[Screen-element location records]
——————————
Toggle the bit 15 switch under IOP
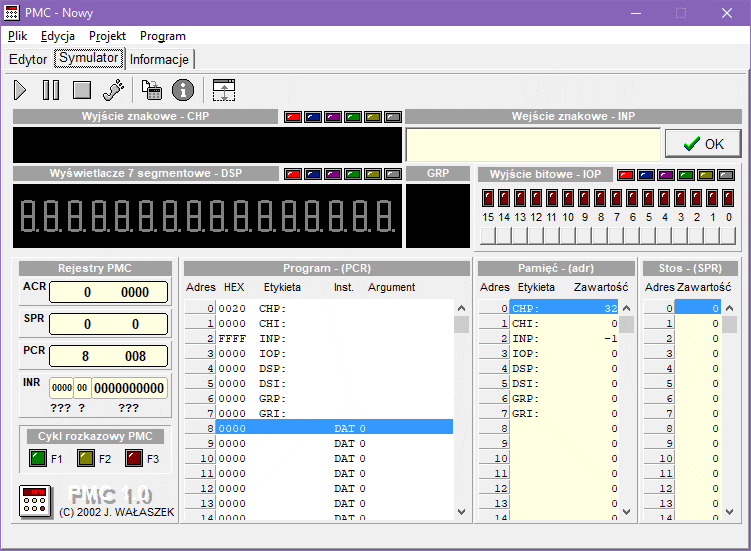This screenshot has width=751, height=551. (488, 236)
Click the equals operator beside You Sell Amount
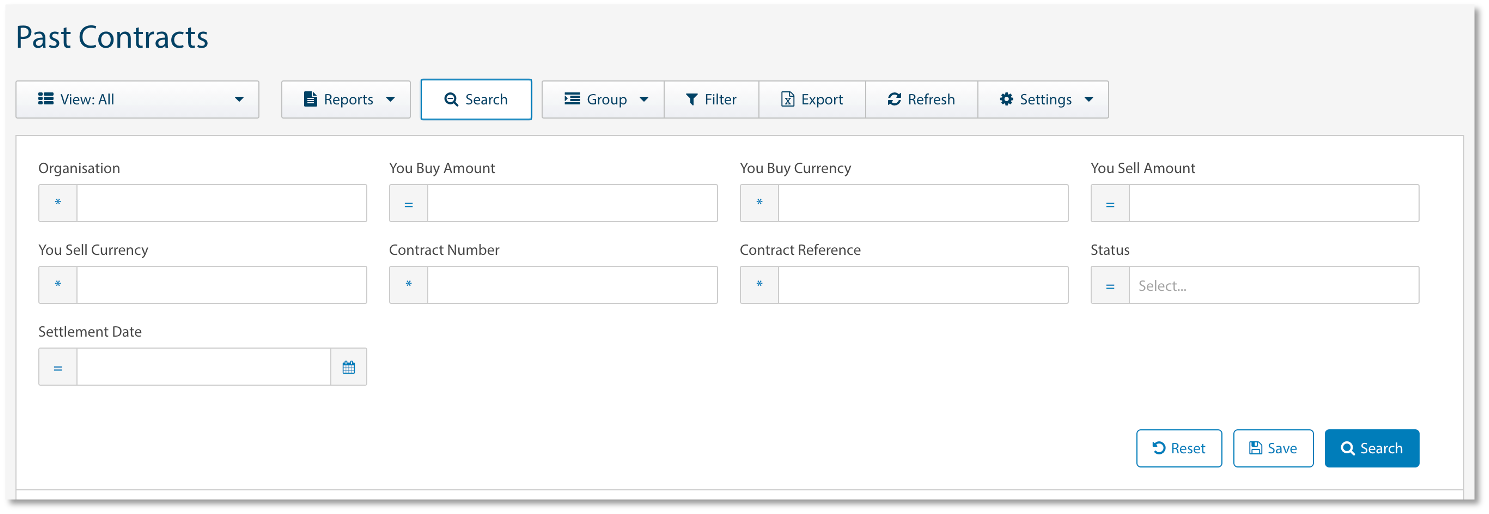Viewport: 1489px width, 514px height. point(1110,203)
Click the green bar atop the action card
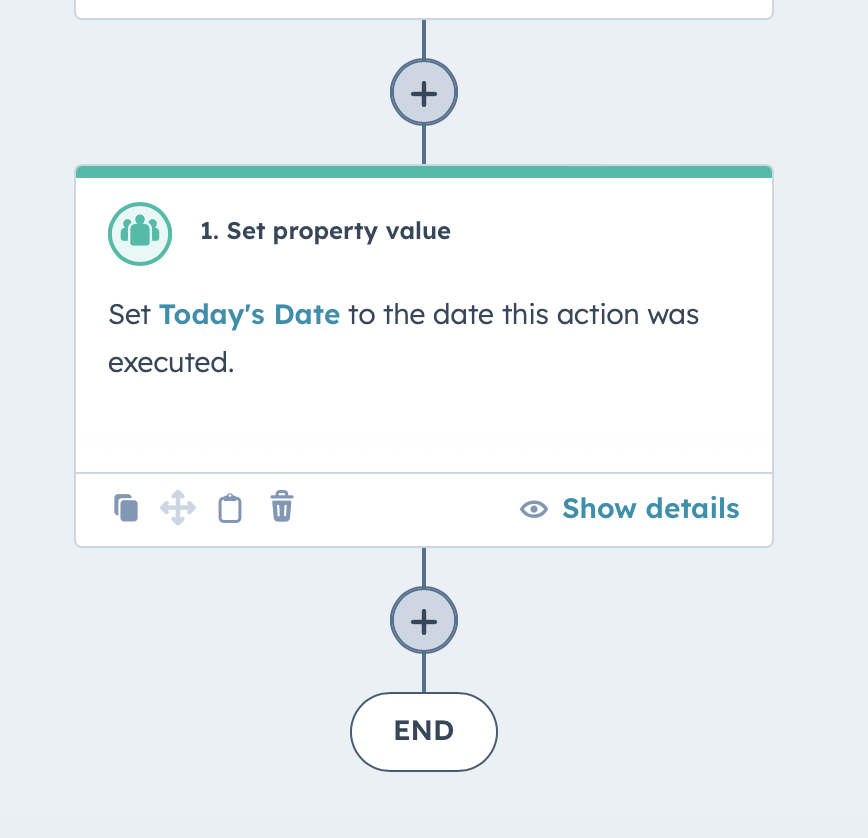Viewport: 868px width, 838px height. (x=423, y=170)
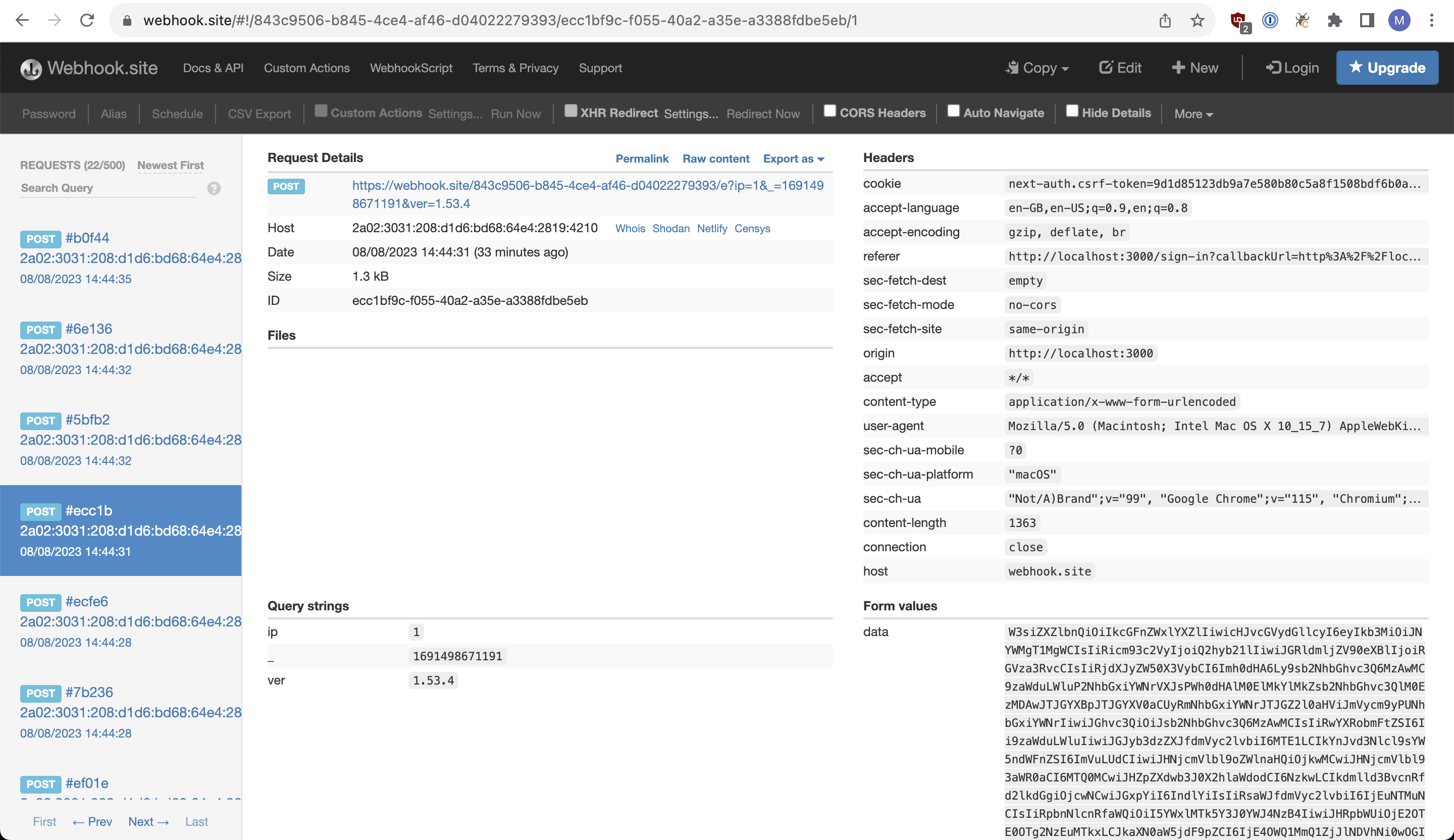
——————————
**Given problem**
Print every line of the listing above exactly as it appears, leaving out the pictures.

**Completed task**
Toggle the bit 15 switch under IOP
This screenshot has width=751, height=551. (488, 236)
Click the equals operator beside You Sell Amount
Viewport: 1489px width, 514px height. point(1110,203)
Click the green bar atop the action card
Viewport: 868px width, 838px height. (x=423, y=170)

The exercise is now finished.